別れた警視正パパに見つかって情熱愛に捕まりました
(不安が顔にでちゃってたかな……実際、最近胸がつかえて食事が喉を通らないんだけど)

 アパートに叔父がやってきて、とんでもない事を告白されて数日、佳純はずっと考え続けていた。

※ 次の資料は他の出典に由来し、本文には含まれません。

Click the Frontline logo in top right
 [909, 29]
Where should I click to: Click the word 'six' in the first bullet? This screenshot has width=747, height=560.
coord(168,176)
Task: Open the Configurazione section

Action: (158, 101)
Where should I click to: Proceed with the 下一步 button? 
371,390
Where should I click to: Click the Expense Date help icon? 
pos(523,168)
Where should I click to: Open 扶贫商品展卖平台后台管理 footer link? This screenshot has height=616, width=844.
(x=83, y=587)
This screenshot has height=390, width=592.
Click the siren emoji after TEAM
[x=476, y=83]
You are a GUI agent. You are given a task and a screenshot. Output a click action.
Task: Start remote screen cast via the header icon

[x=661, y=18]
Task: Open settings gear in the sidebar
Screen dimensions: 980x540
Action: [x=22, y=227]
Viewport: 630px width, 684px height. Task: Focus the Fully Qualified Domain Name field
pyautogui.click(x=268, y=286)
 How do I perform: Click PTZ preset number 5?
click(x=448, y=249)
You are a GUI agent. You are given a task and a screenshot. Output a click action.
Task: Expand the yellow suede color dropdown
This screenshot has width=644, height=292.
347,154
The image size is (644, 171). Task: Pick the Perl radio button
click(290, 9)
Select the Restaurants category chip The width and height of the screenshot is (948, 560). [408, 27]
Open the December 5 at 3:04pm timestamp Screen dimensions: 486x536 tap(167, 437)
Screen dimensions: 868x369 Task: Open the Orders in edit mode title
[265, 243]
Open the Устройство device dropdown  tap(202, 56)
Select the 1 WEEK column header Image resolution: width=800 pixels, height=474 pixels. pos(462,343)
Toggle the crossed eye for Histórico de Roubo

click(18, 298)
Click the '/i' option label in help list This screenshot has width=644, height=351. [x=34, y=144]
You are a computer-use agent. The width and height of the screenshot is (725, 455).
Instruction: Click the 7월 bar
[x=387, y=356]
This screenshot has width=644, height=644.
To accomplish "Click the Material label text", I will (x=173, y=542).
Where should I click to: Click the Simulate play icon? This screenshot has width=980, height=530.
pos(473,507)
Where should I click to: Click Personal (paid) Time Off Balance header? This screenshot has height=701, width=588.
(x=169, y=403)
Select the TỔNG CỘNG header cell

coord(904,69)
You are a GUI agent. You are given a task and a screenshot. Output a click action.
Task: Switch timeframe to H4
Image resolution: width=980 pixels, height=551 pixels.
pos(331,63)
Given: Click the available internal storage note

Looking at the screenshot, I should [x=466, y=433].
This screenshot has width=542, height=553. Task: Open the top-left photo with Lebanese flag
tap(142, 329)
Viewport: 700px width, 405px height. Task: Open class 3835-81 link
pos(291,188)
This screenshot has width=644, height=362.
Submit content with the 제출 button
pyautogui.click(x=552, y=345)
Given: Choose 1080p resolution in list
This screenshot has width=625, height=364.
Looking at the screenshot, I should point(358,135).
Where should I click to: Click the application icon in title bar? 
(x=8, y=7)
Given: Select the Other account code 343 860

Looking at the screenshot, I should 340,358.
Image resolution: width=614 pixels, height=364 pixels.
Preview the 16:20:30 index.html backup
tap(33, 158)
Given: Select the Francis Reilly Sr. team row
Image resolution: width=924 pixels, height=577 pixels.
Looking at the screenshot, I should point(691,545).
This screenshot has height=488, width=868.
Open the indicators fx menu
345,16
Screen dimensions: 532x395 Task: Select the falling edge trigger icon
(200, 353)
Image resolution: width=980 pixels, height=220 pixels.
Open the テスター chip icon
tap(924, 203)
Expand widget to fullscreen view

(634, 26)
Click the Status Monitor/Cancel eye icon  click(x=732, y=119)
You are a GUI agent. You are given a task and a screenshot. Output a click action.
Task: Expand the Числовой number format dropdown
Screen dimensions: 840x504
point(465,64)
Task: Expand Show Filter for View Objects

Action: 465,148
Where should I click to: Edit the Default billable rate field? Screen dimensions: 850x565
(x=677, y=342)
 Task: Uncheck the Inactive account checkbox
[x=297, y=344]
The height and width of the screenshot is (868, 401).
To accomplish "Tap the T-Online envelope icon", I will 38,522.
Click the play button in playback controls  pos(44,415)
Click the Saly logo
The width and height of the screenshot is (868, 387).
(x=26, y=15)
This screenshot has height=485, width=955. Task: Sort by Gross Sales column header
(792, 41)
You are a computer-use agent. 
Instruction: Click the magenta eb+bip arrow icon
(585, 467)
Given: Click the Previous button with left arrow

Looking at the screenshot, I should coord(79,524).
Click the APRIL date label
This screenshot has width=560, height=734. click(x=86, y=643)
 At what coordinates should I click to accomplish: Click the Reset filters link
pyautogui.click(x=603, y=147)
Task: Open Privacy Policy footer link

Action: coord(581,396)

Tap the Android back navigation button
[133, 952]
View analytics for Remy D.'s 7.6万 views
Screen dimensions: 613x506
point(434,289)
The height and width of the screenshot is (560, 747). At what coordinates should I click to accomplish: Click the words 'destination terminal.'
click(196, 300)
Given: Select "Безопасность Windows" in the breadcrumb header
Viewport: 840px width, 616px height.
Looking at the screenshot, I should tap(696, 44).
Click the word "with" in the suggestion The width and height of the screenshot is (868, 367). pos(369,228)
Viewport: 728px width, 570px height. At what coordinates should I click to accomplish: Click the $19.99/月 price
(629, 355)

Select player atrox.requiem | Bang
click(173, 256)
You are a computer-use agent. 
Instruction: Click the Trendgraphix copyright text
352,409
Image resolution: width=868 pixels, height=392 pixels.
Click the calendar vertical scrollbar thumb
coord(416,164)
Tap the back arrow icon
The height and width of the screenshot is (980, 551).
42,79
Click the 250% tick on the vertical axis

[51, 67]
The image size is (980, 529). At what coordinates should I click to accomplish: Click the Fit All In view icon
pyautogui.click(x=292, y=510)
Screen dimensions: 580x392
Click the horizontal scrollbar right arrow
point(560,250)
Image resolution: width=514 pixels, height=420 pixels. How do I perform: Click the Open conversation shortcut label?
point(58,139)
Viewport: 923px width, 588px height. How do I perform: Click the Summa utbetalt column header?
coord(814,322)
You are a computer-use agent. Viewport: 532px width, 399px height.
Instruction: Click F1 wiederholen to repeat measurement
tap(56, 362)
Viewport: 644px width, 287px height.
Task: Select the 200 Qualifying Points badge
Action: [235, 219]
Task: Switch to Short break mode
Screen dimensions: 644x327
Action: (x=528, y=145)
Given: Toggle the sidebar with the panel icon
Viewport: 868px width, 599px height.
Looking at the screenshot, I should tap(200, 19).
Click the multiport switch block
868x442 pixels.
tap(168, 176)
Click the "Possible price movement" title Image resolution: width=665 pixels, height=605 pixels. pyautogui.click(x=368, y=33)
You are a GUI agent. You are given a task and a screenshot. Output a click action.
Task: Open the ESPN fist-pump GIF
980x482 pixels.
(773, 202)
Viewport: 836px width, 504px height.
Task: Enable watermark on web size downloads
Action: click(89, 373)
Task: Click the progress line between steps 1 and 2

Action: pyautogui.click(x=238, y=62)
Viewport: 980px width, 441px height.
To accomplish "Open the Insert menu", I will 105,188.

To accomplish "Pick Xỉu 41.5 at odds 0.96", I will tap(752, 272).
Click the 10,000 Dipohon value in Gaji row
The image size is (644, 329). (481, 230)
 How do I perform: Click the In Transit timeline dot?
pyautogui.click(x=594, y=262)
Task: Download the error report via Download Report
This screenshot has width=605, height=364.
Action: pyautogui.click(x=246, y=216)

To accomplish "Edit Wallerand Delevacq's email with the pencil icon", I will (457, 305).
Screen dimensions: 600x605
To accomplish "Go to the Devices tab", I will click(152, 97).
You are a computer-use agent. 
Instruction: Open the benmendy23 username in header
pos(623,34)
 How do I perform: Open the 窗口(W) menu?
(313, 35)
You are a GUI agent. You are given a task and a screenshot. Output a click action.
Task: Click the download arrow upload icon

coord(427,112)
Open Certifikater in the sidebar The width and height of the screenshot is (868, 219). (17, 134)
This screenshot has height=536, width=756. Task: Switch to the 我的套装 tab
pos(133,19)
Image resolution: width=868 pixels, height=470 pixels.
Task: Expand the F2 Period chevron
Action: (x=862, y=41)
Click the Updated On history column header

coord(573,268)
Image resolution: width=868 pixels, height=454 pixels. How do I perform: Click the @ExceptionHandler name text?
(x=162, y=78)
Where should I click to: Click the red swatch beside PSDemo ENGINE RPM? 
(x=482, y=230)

 叔父は自分の犯した罪をきちんと償うべきだ。渡せるお金なんて無いし、もちろん叔父の言う方法で稼ぐつもりもない。

 そうなったとき、自分はもう瞬と一緒にいない方がいいのではないか。

 出世が見込まれる将来有望の警察官の恋人の親族に犯罪者がいていいはずはない

『そうね、今はあなたと付き合っているかもしれない、でも私と結婚すれば彼は今よりもっと仕事がしやすくなるの。彼は警察組織内でどう振舞えばいいか冷静に判断すると思うわ』

 芹那の言葉が頭に浮かぶ。冷静に考えなくても、佳純は彼の足を引っ張るだけの存在だ。
 自分が瞬を信じたいとか、彼の気持ちがどうとか言っている場合ではない。

(叔父さんが横領で逮捕されるって聞いたら瞬さんだって私と付き合い続けたいなんて思わないはず)

 彼と会えないまま、話せないままずっとウジウジ悩んでいる。最後に会ってからもうすぐ一か月経とうとしていた。